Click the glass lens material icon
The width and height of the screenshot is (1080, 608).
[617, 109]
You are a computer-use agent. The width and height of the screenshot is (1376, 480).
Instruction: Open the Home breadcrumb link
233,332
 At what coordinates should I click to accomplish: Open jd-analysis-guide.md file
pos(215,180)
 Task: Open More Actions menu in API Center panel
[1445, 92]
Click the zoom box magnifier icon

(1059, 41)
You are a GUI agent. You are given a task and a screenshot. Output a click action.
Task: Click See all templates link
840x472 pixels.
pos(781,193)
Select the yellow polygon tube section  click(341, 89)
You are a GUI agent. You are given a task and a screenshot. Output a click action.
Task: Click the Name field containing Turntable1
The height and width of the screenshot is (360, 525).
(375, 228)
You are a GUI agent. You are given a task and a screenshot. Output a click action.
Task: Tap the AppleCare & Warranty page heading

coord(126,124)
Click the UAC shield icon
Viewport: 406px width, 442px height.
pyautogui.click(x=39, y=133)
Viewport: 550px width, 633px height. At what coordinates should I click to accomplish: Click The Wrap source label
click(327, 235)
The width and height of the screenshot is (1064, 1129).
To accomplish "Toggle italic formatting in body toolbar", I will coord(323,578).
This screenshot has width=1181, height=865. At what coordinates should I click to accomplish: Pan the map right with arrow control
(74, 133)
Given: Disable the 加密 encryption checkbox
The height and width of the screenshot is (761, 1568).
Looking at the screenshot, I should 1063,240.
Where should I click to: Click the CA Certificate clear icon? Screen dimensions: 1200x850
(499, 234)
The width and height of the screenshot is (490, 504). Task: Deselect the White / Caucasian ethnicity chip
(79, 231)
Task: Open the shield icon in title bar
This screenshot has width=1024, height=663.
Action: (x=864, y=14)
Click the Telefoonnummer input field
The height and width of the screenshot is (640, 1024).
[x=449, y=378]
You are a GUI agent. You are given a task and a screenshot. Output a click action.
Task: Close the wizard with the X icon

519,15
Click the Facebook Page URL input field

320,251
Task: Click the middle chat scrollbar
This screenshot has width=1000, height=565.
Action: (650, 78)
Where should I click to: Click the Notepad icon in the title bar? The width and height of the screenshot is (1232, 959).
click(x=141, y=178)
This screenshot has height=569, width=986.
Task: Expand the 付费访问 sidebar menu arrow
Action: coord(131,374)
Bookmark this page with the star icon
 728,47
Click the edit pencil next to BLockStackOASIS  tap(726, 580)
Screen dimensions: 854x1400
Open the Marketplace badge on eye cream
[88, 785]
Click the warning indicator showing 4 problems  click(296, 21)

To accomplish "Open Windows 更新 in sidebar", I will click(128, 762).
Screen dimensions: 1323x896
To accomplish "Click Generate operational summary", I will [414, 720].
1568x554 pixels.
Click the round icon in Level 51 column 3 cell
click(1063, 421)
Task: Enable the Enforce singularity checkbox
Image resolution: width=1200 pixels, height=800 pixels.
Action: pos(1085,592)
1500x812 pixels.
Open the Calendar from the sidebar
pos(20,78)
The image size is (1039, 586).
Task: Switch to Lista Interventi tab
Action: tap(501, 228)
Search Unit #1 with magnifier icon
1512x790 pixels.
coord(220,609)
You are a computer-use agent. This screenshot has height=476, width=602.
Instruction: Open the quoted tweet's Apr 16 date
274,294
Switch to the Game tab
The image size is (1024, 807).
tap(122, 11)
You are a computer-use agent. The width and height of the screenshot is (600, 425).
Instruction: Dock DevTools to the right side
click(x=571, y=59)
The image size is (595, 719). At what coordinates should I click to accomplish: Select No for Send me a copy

--------

*GIVEN INSTRUCTION*. Update the listing above by changing every "computer-use agent" to "desktop agent" and leaving all other text as it is.

*COMPLETE RESPONSE*.
Click the glass lens material icon
The width and height of the screenshot is (1080, 608).
[617, 109]
You are a desktop agent. The width and height of the screenshot is (1376, 480).
Instruction: Open the Home breadcrumb link
233,332
 At what coordinates should I click to accomplish: Open jd-analysis-guide.md file
pos(215,180)
 Task: Open More Actions menu in API Center panel
[1445, 92]
Click the zoom box magnifier icon

(1059, 41)
You are a GUI agent. You are given a task and a screenshot. Output a click action.
Task: Click See all templates link
840x472 pixels.
pos(781,193)
Select the yellow polygon tube section  click(341, 89)
You are a GUI agent. You are given a task and a screenshot. Output a click action.
Task: Click the Name field containing Turntable1
The height and width of the screenshot is (360, 525).
(375, 228)
You are a GUI agent. You are given a task and a screenshot. Output a click action.
Task: Tap the AppleCare & Warranty page heading

coord(126,124)
Click the UAC shield icon
Viewport: 406px width, 442px height.
pyautogui.click(x=39, y=133)
Viewport: 550px width, 633px height. At what coordinates should I click to accomplish: Click The Wrap source label
click(327, 235)
The width and height of the screenshot is (1064, 1129).
To accomplish "Toggle italic formatting in body toolbar", I will coord(323,578).
This screenshot has width=1181, height=865. At what coordinates should I click to accomplish: Pan the map right with arrow control
(74, 133)
Given: Disable the 加密 encryption checkbox
The height and width of the screenshot is (761, 1568).
Looking at the screenshot, I should 1063,240.
Where should I click to: Click the CA Certificate clear icon? Screen dimensions: 1200x850
(499, 234)
The width and height of the screenshot is (490, 504). Task: Deselect the White / Caucasian ethnicity chip
(79, 231)
Task: Open the shield icon in title bar
This screenshot has width=1024, height=663.
Action: (x=864, y=14)
Click the Telefoonnummer input field
The height and width of the screenshot is (640, 1024).
[x=449, y=378]
You are a GUI agent. You are given a task and a screenshot. Output a click action.
Task: Close the wizard with the X icon

519,15
Click the Facebook Page URL input field

320,251
Task: Click the middle chat scrollbar
This screenshot has width=1000, height=565.
Action: (650, 78)
Where should I click to: Click the Notepad icon in the title bar? The width and height of the screenshot is (1232, 959).
click(x=141, y=178)
This screenshot has height=569, width=986.
Task: Expand the 付费访问 sidebar menu arrow
Action: coord(131,374)
Bookmark this page with the star icon
 728,47
Click the edit pencil next to BLockStackOASIS  tap(726, 580)
Screen dimensions: 854x1400
Open the Marketplace badge on eye cream
[88, 785]
Click the warning indicator showing 4 problems  click(296, 21)

To accomplish "Open Windows 更新 in sidebar", I will click(128, 762).
Screen dimensions: 1323x896
To accomplish "Click Generate operational summary", I will [414, 720].
1568x554 pixels.
Click the round icon in Level 51 column 3 cell
click(1063, 421)
Task: Enable the Enforce singularity checkbox
Image resolution: width=1200 pixels, height=800 pixels.
Action: pos(1085,592)
1500x812 pixels.
Open the Calendar from the sidebar
pos(20,78)
The image size is (1039, 586).
Task: Switch to Lista Interventi tab
Action: tap(501, 228)
Search Unit #1 with magnifier icon
1512x790 pixels.
coord(220,609)
You are a desktop agent. This screenshot has height=476, width=602.
Instruction: Open the quoted tweet's Apr 16 date
274,294
Switch to the Game tab
The image size is (1024, 807).
tap(122, 11)
You are a desktop agent. The width and height of the screenshot is (600, 425).
Instruction: Dock DevTools to the right side
click(x=571, y=59)
The image size is (595, 719). At what coordinates should I click to accomplish: Select No for Send me a copy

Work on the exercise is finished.